With the Make in India campaign beginning to make a positive impact on the manufacturing sector and the economy as a whole, it is time for universities and industry to come closer and work in unison and make the initiative the most powerful tool for driving economic growth and spawning social prosperity, said President Pranab Mukherjee here on Monday.
In presence of a large assembly of heads of industries, academic luminaries, policy makers at the Industry-Academia Innovation Platform, a day-long conference organized by the Confederation of Indian Industry (CII) and the Indian Institute of Engineering Science and Technology Shibpur (IIEST), the President said Make in India is a drive designed to facilitate investment, foster innovation, sharpen skills, protect intellectual property, and build best-in-class manufacturing infrastructure in India.
“Make in India envisions raising the contribution of the manufacturing sector to 25 per cent of the GDP and in the process, creating 100 million new jobs in the country. It also aspires to slot India into active global value chains by making manufacturing globally competitive,” said Mukherjee.
“In 2015-16, manufacturing grew at 9.3 per cent, up from 5.5 per cent last year. This reflects the impact of Make in India campaign. The sector employs 12 per cent of the Indian workforce. For each 1 per cent increase in manufacturing growth, 20-30 million additional jobs can be created, directly and indirectly,” Mukherjee commented.
The Hon’ble President also heaped praise on IIEST Shibpur, an institute of national importance with 160 years of grand heritage and CII, the apex industry body with 120 years of glorious history, for joining hands to work towards building a knowledgeable society and enabling Make in India.

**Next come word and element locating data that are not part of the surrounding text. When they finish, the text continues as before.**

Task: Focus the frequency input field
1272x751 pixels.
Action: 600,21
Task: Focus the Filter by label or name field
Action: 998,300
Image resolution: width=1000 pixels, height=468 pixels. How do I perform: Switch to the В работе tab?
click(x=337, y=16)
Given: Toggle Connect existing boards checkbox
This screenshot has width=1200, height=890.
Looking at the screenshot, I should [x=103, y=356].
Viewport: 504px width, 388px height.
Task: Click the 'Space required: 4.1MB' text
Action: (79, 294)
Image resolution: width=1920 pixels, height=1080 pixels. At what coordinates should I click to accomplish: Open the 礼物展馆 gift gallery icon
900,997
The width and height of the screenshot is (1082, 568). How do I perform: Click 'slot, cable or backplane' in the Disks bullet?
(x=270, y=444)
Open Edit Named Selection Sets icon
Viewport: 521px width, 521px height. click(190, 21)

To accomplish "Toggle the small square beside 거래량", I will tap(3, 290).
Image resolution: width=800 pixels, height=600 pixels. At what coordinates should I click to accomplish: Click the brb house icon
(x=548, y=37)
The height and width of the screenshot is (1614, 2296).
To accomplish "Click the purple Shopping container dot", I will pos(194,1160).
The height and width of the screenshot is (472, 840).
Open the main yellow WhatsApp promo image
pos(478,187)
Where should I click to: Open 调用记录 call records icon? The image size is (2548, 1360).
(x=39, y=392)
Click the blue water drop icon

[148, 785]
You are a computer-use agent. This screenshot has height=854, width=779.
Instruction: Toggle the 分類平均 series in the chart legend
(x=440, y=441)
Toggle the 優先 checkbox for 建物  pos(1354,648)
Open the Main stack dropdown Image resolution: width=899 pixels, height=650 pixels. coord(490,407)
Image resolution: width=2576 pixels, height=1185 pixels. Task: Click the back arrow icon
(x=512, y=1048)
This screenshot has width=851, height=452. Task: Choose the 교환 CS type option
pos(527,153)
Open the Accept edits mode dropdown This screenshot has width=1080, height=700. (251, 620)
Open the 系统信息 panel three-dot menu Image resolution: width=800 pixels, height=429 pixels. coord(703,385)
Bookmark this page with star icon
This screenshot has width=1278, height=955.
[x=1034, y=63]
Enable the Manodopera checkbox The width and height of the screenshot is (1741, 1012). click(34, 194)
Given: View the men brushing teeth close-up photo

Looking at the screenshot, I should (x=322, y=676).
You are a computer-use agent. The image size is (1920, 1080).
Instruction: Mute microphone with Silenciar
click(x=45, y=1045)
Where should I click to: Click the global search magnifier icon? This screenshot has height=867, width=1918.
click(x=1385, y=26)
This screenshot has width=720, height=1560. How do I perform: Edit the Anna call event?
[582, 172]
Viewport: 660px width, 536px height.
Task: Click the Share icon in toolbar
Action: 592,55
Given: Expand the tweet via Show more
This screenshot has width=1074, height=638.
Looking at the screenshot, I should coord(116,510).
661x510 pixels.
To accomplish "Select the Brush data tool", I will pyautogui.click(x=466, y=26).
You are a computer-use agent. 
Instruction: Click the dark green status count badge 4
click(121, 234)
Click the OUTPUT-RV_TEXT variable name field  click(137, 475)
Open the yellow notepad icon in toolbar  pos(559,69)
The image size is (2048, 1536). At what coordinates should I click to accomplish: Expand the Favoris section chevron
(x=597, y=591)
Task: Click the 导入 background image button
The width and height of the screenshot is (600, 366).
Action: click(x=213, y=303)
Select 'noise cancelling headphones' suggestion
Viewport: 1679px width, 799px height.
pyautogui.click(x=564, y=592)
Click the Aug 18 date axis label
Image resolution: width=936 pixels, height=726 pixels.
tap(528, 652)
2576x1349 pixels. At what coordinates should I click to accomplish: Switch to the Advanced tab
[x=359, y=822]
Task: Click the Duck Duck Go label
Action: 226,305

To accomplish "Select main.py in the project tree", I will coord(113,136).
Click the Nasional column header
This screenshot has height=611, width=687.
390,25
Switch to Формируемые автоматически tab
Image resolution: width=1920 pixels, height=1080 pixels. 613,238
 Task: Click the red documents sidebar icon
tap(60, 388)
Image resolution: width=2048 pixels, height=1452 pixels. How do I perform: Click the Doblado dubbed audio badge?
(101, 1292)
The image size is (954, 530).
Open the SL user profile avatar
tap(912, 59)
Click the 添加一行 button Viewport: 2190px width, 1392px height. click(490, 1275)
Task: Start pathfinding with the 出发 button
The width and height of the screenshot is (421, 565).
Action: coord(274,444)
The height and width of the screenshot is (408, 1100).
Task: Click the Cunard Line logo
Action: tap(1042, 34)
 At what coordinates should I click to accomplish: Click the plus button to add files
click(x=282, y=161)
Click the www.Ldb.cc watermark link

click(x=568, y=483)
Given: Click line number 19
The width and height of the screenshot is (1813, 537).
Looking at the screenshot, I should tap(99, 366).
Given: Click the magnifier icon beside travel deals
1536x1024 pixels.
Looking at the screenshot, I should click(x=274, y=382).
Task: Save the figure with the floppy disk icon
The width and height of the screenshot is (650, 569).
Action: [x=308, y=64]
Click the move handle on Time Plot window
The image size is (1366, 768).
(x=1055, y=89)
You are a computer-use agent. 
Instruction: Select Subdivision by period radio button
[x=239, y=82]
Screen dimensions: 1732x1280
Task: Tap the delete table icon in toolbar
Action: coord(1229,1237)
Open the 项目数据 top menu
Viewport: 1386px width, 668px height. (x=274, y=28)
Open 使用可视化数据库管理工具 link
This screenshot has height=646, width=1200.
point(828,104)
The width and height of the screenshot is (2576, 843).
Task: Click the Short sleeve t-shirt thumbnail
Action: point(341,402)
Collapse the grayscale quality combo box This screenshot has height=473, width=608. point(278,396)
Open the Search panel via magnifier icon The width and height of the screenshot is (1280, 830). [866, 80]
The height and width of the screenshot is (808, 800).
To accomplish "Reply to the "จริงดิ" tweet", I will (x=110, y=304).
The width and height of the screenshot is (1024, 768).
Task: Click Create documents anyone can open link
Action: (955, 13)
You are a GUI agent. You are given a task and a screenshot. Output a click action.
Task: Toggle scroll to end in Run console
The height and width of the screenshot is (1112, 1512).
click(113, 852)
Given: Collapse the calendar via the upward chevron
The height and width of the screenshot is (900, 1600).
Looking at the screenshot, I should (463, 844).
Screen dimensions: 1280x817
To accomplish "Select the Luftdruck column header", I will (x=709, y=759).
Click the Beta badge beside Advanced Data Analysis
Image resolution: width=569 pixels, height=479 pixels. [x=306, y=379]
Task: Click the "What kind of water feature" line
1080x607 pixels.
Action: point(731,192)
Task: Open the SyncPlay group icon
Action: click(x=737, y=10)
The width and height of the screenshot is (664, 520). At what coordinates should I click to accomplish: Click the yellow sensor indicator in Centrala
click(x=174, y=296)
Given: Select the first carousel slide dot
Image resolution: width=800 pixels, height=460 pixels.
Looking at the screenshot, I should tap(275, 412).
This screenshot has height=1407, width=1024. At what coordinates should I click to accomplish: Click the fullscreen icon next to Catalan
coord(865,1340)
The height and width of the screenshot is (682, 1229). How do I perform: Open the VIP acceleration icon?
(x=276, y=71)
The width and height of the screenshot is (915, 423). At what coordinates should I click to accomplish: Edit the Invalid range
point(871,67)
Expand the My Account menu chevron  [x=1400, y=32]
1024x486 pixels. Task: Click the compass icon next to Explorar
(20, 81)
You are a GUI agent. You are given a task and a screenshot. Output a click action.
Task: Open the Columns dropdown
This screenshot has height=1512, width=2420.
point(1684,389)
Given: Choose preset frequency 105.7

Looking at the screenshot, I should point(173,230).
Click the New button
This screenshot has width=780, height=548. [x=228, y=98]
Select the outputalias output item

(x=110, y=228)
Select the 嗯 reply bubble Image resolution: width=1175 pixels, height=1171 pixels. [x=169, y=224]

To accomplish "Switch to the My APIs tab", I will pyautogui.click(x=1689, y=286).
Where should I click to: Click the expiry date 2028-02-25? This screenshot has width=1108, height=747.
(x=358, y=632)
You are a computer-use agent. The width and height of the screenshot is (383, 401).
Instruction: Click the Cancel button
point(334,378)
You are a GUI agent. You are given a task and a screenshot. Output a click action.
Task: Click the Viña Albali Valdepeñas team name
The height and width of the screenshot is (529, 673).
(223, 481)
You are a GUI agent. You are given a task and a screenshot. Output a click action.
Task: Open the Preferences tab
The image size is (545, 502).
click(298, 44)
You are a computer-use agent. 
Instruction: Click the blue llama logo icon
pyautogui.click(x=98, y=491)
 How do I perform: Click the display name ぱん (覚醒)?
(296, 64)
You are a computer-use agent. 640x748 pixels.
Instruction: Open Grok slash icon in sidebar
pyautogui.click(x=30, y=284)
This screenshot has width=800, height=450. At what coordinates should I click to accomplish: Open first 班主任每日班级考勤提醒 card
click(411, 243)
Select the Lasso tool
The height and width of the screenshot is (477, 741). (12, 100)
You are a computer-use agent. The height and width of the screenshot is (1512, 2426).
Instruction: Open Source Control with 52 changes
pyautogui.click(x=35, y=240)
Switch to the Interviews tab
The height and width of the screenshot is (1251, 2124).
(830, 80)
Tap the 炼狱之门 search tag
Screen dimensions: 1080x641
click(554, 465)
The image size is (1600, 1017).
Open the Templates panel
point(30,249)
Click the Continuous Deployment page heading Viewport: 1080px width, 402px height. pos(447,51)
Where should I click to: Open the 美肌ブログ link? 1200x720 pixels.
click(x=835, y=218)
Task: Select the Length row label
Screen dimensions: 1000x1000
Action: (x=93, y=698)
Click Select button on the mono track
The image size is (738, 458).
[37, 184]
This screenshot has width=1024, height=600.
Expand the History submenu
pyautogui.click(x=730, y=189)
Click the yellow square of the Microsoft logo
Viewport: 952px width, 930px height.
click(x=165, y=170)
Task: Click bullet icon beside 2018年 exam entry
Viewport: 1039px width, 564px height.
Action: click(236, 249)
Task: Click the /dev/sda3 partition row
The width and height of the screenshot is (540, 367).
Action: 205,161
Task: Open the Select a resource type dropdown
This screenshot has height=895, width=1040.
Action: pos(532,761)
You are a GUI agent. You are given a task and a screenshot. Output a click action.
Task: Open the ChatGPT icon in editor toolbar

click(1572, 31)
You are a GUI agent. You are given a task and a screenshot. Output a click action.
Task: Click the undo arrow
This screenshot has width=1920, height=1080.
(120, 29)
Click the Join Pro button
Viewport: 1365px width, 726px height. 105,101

Partha Chatterjee, state education minister, detailed what the West Bengal Government is doing to ensure that academia is in sync with the requirements of the industry. “The State Council of Higher Education has decided to undertake an effort at the nodal level to update and revise the curriculum of all subjects, especially science, in consultation with universities and then send it back to them for further necessary actions to adopt the same,” Chatterjee said, adding that a committee of eminent academics is being set up to oversee the task of this curriculum revision in a time-bound manner.
In his address, the CII President, Naushad Forbes, said the pillars of India’s strength are human capital and research; market sophistication and knowledge & technology output. “Our biggest strength is our human resource and the more we sharpen it, the more we invest on it, the more we are going to benefit in the long run,” Forbes observed.